Why is the mayor’s office setting up a separate system to invest in various areas of the city to create themed districts when BIAs already exist to do this work? Don’t the people who work and invest in these neighbourhoods have a better understanding of what their needs are? I can think of no better reason why the mayor’s office involvement in theming neighbourhoods should be minimized than the fact that the mayor wants to add ‘Asian’ flair (presumably pagodas and dragon gates) to the other end of Wyandotte Street and call it Asia Town. As someone of Asian flair, I find this proposal ahistoric, cartoonish, and othering.

It is very telling that when the mayor called a press conference to threaten three Windsor BIAs with dissolution, he referred to both a silent majority and a loud minority.

The mayor and some of our city councilors would rather silence the hundreds of entrepreneurs and business people who volunteer their time and contribute their hard earned money to make Windsor a more attractive place to shop, work, and live, rather than allow BIAs to act independently of the city, as they were intended to by law. They would rather curb all future speech of BIAs because they take issue with the BIAs in the present, who are supporting legal action that is in the interest of their membership.

And that might happen, unless we speak up.

Rebuilding from a Teardown

My last post wasn’t intended to be about the public viewing of a professional basketball game. I meant for that story to be an introduction to the related matter of the freedom of speech of Windsor BIAs in the larger context of how politics is currently in play in Windsor. And in that story I wanted to bring in insights that I picked up from Dave Meslin’s Teardown: Rebuilding Democracy from the Ground Up.

But then I decided I didn’t want to cloud my positive review of Dave’s work with my take on what I see as the negative political scene in Windsor.

- [Information]
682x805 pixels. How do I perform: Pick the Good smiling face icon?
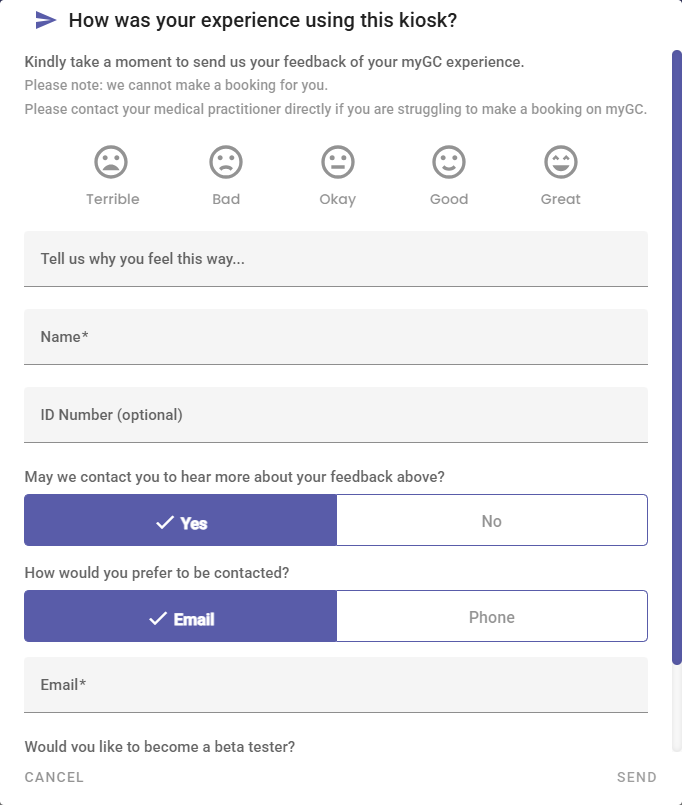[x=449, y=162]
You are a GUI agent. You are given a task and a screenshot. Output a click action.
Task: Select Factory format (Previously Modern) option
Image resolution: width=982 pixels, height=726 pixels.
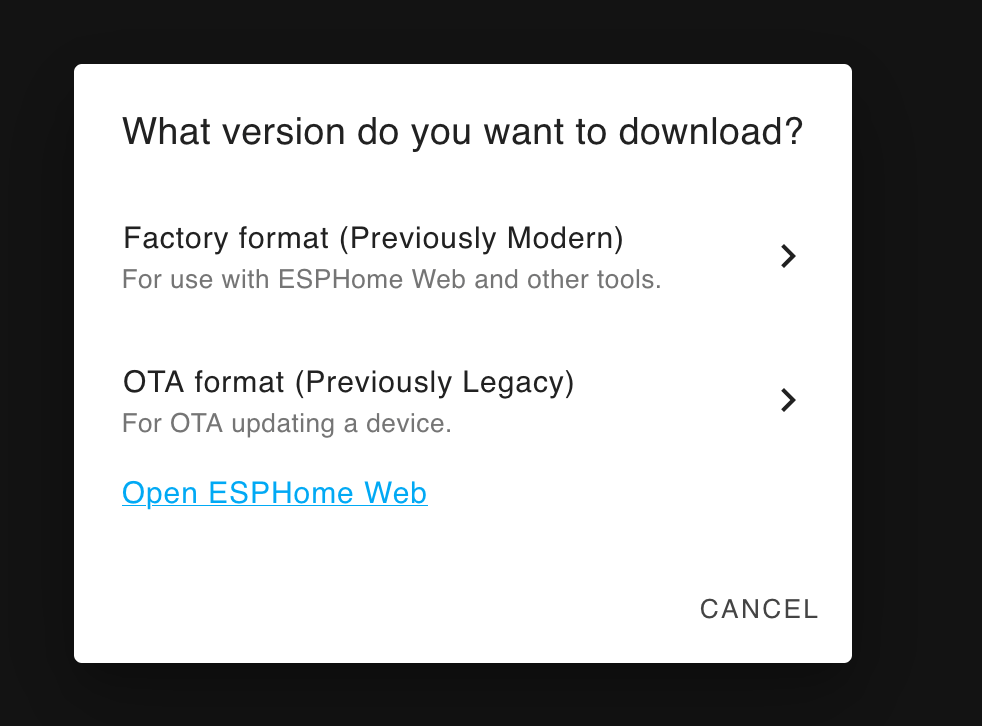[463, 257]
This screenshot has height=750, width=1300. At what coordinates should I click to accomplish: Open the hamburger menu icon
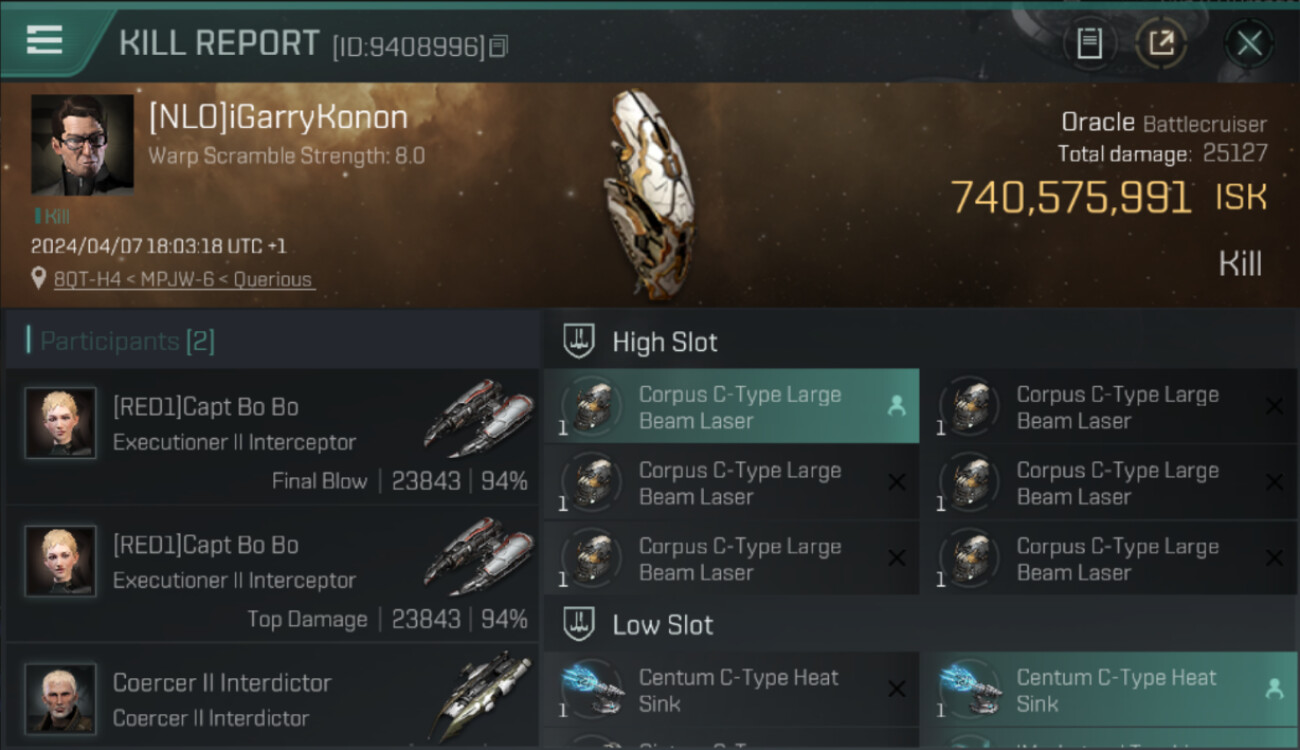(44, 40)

- [Activity]
Write out the passage on Windsor's mayor and the BIAs word for word, from "The mayor and" to "we speak up.".

- [Answer]
The mayor and some of our city councilors would rather silence the hundreds of entrepreneurs and business people who volunteer their time and contribute their hard earned money to make Windsor a more attractive place to shop, work, and live, rather than allow BIAs to act independently of the city, as they were intended to by law. They would rather curb all future speech of BIAs because they take issue with the BIAs in the present, who are supporting legal action that is in the interest of their membership.

And that might happen, unless we speak up.